For the older versions of HVR, HVR Compare compares the data in the tables on source and target locations. It uses the channel definition as the basis for comparison, including any transformations that may be defined in the channel. It also takes the data type mappings between source and destination into consideration.
HVR Compare provides two modes:
Bulk: The bulk mode computes the checksum of all data in a table. If the checksum is different, HVR reports a difference between the source and destination tables, irrespective of whether the also-reported row count is identical. The bulk mode runs on the database server and only passes the checksum to the hub.
Row-by-row: In the row-by-row mode, all data is sorted and passed to the hub for detailed comparison. Row-by-row comparison in verbose mode provides a detailed report of all differences, including a set of SQL statements to run on the destination of the compare operation. This brings its system back in sync with the source system.

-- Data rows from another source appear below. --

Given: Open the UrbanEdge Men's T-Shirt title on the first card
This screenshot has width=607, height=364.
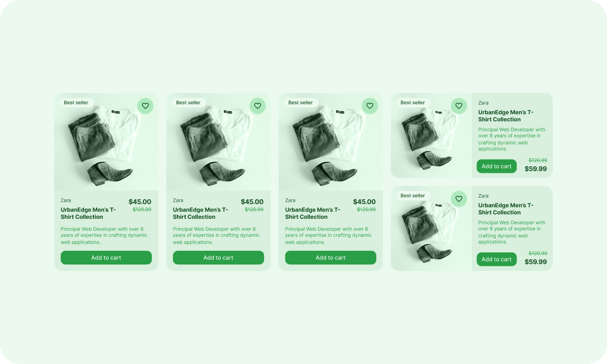Looking at the screenshot, I should [x=89, y=213].
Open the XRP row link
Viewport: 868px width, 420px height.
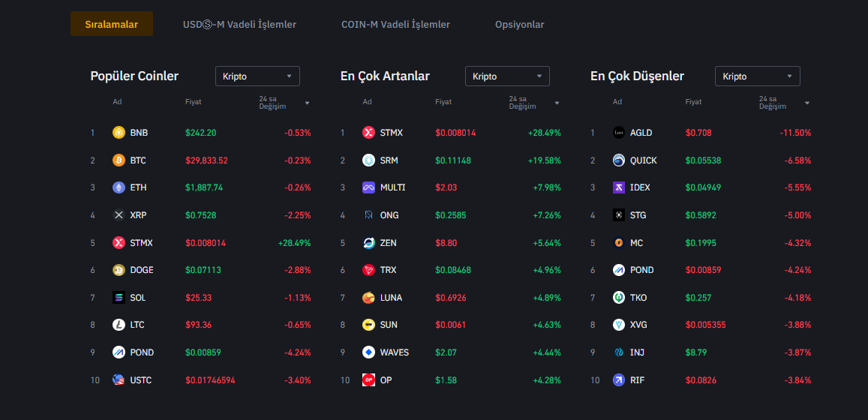pos(138,215)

You can run the compare jobs interactively or schedule them in the HVR job scheduler. When you schedule a compare job, separate log files are created for the job and all the output is sent to the hvr.out
log file. The compare job does not take in-flight transactions into consideration. So, you can expect some differences on a live system. Therefore, we recommend that you run the compare jobs during down-time or when the system is relatively idle.
Instructions
To identify tables that have data consistency issues, do the following:
Run HVR Compare in bulk mode for all tables.
For the tables with differences, do the following:
i. Run HVR Compare in row-by-row mode and make a note of the number of reported differences in a spreadsheet.

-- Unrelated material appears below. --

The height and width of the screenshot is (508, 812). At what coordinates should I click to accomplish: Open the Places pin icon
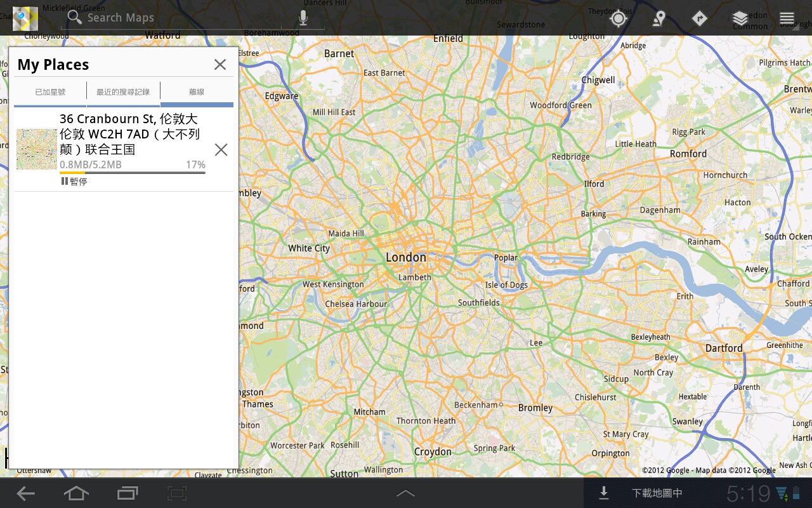(659, 18)
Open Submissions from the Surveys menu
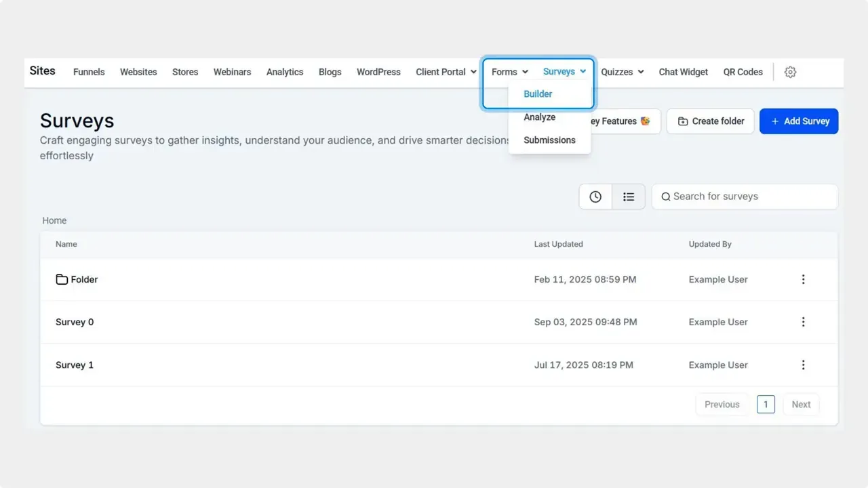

ii. Repeat Step i. multiple times for the tables that have differences. If the row-count of the differences varies with a low minimum (for example, 100, 10, 0, 1, or 0 on subsequent runs), it indicates that the differences are due to in-flight transactions. If the number varies with high minimum (for example, 10100, 10010, or 10000 on subsequent runs), it indicates that the table has missed data.
For the tables with data loss, do one of the following:
Run HVR Compare in row-by-row verbose mode to get the SQL statements that you can use to correct the data differences on the target.
Run HVR Refresh in online mode for these tables.